Publié le 08/04/2021 / Catégorie: Dossier

En juin 2017,  la Fédération Wallonie-Bruxelles organisait l'Opération "50/50, Cinquante ans de cinéma belge, Cinquante ans de découvertes" qui mettait à l’honneur 50 films marquants de l’histoire du cinéma belge francophone. Ces films sont ressortis en salle pendant toute une année et de nombreux entretiens ont été réalisés avec leurs auteurs. Le site internet qui se consacrait à cette grande opération n'étant plus en activité, Cinergie.be a la joie de pouvoir aujourd'hui proposer et conserver tous ces entretiens passionnants où une grande partie de la mémoire du cinéma belge se donne à lire.

 

Après une formation en électromécanique, Nabil Ben Yadir débute sa carrière en 2001 en décrochant un petit rôle dans Au-delà de Gibraltar. Quatre ans après sa première expérience avec Taylan Barman, il apparait dans Le Couperet de Costa-Gavras. La même année, il tourne son premier court métrage, Sortie de clown, dans lequel il raconte l’histoire de Lucien, à la fois croque-mort et clown dans les hôpitaux.

50/50 - Les Barons de Nabil Ben Yadir

Julien Brocquet : Quelle était votre volonté quand vous vous êtes mis à écrire le scénario des Barons ?

Nabil Ben Yadir : La première, c’était d’écrire. Juste d’écrire. Sans déjà me dire que ça allait devenir un film. Parce que, quand j’ai commencé à gratouiller un peu les choses, j’étais encore à l’école. Quand tu écris un scénario, tu rêves de le voir en images mais, évidemment, ce n’est pas possible. Donc, il y avait une liberté de ton, due au fait que je n’avais rien à perdre. Quand ça commence un peu à se concrétiser, le moteur devient différent. Mais j’ai toujours gardé pour ambition de fabriquer un film que mes potes et moi on aurait envie d’aller voir. Je n’ai pas fait une école de cinoche. Je n’avais pas de principes, de règles, de bases d’écriture. Ca m’a offert beaucoup de liberté.
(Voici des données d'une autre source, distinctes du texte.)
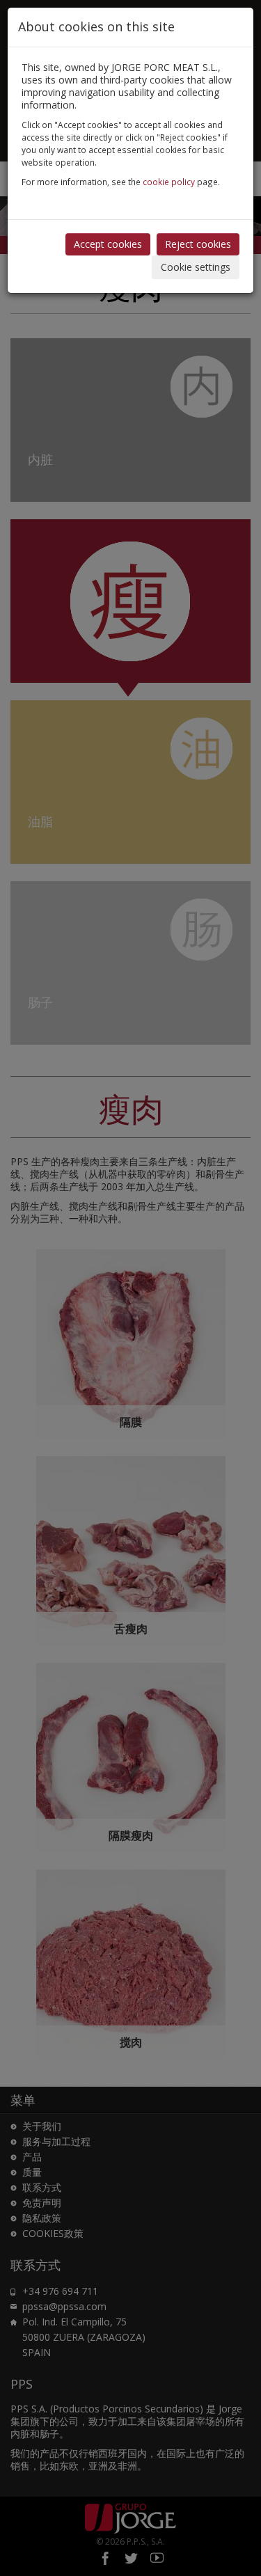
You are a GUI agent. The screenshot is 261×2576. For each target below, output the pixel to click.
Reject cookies (198, 244)
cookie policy (169, 181)
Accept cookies (108, 244)
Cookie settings (195, 267)
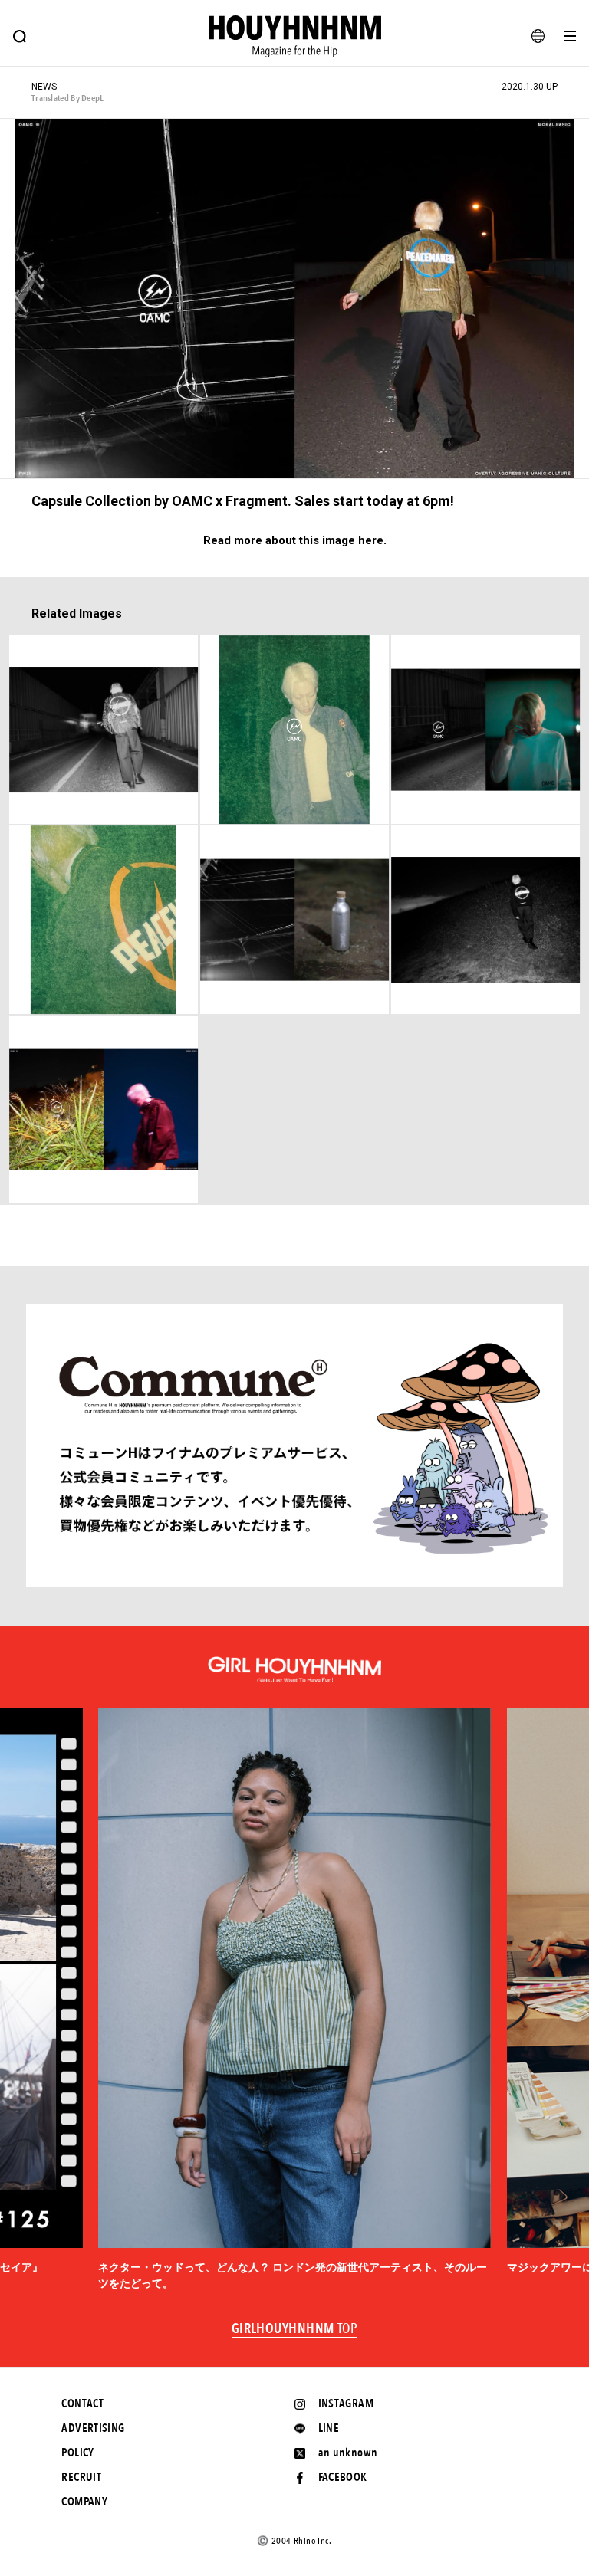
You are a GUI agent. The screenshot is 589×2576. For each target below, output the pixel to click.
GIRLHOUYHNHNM (295, 2329)
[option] (294, 2000)
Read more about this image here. (295, 540)
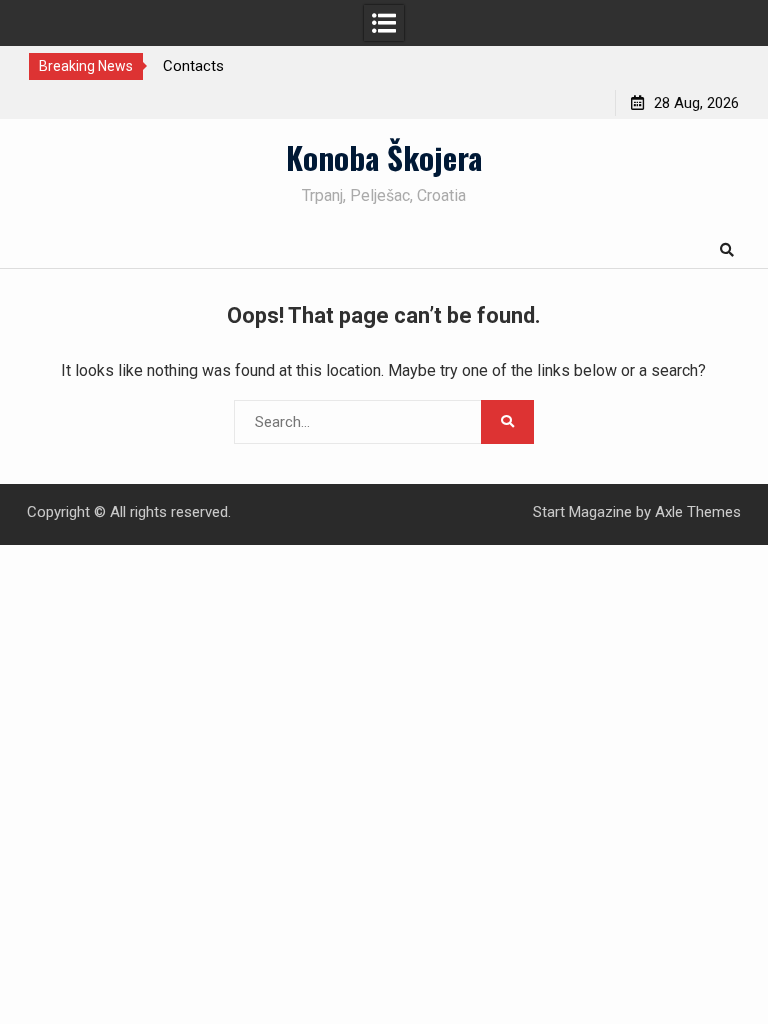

Une liberté de ton et de dire ce que j’avais envie de dire. On partait du principe que personne ne verrait le film et qu’il n’existerait pas.

 

J.B. : Il y a aussi, très vite, l’idée de casser l’image négative de Molenbeek ?

N.B-Y. : Ce n’était pas un devoir. L’idée était de me raconter. Ce n’était pas politique. Mais on raconte ce qu’on voit, ce qu’on croit et ce qu’on ne voit jamais. Et, forcément, ce qu’on ne voit jamais sur Molenbeek, c’est l’humour et tout ça… Pour moi, avec Les Barons, on est passé des pages « société » aux pages « culture ». Je voulais raconter un truc que la presse ne racontait pas. Dépasser l’image que les gens pouvaient avoir de cette commune qui était la mienne.

 

J.B. : Vous pensez avoir ouvert des portes à la communauté maghrébine dans le cinéma en Belgique ?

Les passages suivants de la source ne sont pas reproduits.